After the marriage, Ravi wants her to look after his big family. Amudha resigns her job without fuss and tries to become a good housewife, but Nirmala Devi does not miss an opportunity to ridicule her. Later, Amudha's father passes away and Amudha's siblings come to live with them. Nirmala Devi turns Ravi against Amudha; thus, Amudha's siblings are humiliated by Nirmala Devi and they leave their house without warning. This incident has broken Amudha's heart. Thereafter, she becomes pregnant. A few weeks later, Amudha finds her siblings in another city. The three worked hard to eat. Amudha decides to bring them at home; during the travel, they meet an accident and Amudha loses the baby. When Ravi learns of the miscarriage, Amudha is driven from their home. What transpires next forms the rest of the story.

==Production==
Sekhar revealed the film's concept was inspired from his wife who often spoke proudly about her birth home.
== Soundtrack ==
The soundtrack was composed by Ilaiyaraaja, with lyrics written by Vaali.

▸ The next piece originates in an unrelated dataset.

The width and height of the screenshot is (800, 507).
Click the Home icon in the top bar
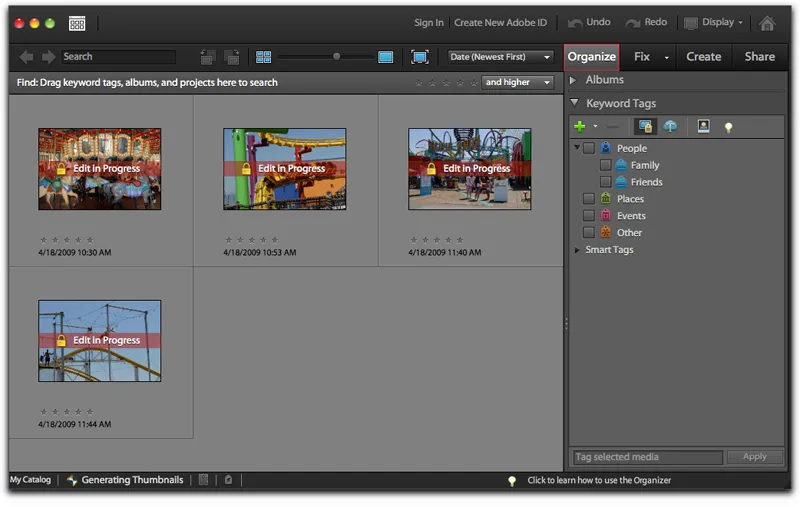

| Song | Singer(s) | Duration |
|---|---|---|
| "Thondharavu Pannathinga" | Mano, K. S. Chithra | 4:24 |
| "Amma Pathil Solladi" | S. Janaki | 4:35 |
| "Veettukku Vilakku" | Mano, K. S. Chithra | 4:41 |
| "Chandrigaiyum" | Mano, K. S. Chithra | 4:59 |
| "Pongallo Pongallayya" | Malaysia Vasudevan | 5:36 |

== Reception ==
Malini Mannath of The Indian Express stated, "Sekhar has once again chosen relevant theme, woven a fairly neat screenplay around it and told his story with humour, warmth and sensitivity" and praised the performances of its lead pair. At the 14th Cinema Express Awards, Sekhar won the award for Best Story Writer.